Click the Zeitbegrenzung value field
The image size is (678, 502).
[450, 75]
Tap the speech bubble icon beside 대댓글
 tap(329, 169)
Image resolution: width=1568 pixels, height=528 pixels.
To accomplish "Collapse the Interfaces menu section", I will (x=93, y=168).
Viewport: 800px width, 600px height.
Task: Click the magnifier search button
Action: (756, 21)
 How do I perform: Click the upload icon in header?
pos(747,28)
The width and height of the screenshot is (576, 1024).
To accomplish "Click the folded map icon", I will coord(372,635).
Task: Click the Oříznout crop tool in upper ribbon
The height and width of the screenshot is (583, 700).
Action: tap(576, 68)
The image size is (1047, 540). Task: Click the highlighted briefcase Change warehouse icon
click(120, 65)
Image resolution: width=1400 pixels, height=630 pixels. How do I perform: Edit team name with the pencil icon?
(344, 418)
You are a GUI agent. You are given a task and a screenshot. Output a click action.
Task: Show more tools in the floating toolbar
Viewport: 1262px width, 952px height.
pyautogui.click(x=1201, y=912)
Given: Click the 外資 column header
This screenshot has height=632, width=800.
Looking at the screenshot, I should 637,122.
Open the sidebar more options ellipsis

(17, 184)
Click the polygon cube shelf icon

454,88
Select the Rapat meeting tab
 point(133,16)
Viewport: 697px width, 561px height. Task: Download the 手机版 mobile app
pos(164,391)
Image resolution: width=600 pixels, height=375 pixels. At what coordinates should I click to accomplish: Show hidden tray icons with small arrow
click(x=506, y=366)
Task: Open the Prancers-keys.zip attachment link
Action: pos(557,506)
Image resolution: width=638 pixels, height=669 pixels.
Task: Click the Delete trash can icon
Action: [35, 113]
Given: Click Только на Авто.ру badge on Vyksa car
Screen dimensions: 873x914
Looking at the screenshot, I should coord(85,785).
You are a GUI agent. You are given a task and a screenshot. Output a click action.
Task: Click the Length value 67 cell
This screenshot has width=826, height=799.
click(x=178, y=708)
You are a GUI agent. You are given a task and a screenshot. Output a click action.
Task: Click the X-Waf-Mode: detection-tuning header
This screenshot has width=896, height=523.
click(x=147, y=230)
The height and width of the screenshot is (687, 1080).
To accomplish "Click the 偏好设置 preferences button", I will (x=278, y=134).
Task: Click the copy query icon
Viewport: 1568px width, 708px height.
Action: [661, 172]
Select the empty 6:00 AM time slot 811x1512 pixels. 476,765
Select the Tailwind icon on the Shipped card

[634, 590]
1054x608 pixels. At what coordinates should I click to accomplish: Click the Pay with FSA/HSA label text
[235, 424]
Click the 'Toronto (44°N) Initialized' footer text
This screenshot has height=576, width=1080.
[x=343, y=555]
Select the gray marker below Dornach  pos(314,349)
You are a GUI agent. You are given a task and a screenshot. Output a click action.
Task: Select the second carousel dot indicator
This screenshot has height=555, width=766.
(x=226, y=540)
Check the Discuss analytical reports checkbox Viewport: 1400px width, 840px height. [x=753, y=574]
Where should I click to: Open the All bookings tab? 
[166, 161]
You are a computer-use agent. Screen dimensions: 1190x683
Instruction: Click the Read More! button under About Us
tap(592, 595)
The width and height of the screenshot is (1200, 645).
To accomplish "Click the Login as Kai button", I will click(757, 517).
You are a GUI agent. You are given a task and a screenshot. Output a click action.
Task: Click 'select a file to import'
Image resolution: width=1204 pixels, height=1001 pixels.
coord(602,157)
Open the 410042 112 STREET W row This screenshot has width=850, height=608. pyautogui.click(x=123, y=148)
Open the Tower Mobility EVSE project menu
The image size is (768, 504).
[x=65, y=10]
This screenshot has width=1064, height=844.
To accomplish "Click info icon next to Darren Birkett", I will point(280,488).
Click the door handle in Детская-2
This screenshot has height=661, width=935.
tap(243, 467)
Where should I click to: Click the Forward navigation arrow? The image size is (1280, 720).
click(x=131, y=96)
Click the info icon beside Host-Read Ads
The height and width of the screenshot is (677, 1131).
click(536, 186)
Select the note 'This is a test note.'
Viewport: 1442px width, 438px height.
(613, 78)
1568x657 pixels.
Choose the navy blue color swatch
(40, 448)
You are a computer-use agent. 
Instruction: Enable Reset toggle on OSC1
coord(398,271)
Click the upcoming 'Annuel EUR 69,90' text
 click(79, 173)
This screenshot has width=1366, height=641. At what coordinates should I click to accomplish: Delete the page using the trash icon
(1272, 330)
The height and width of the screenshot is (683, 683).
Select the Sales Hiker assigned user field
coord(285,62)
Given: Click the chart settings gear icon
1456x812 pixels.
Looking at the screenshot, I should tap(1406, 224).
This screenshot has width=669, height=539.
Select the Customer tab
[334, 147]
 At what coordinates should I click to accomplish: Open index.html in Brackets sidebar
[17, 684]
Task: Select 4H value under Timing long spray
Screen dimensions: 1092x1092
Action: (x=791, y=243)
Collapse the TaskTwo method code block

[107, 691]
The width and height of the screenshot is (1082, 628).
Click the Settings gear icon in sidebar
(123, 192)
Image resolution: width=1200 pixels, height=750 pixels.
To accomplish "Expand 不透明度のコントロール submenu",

*Task brief*.
What number of lines in the data contain the word "value"? Give the number and nothing else.

*Solution below*.
3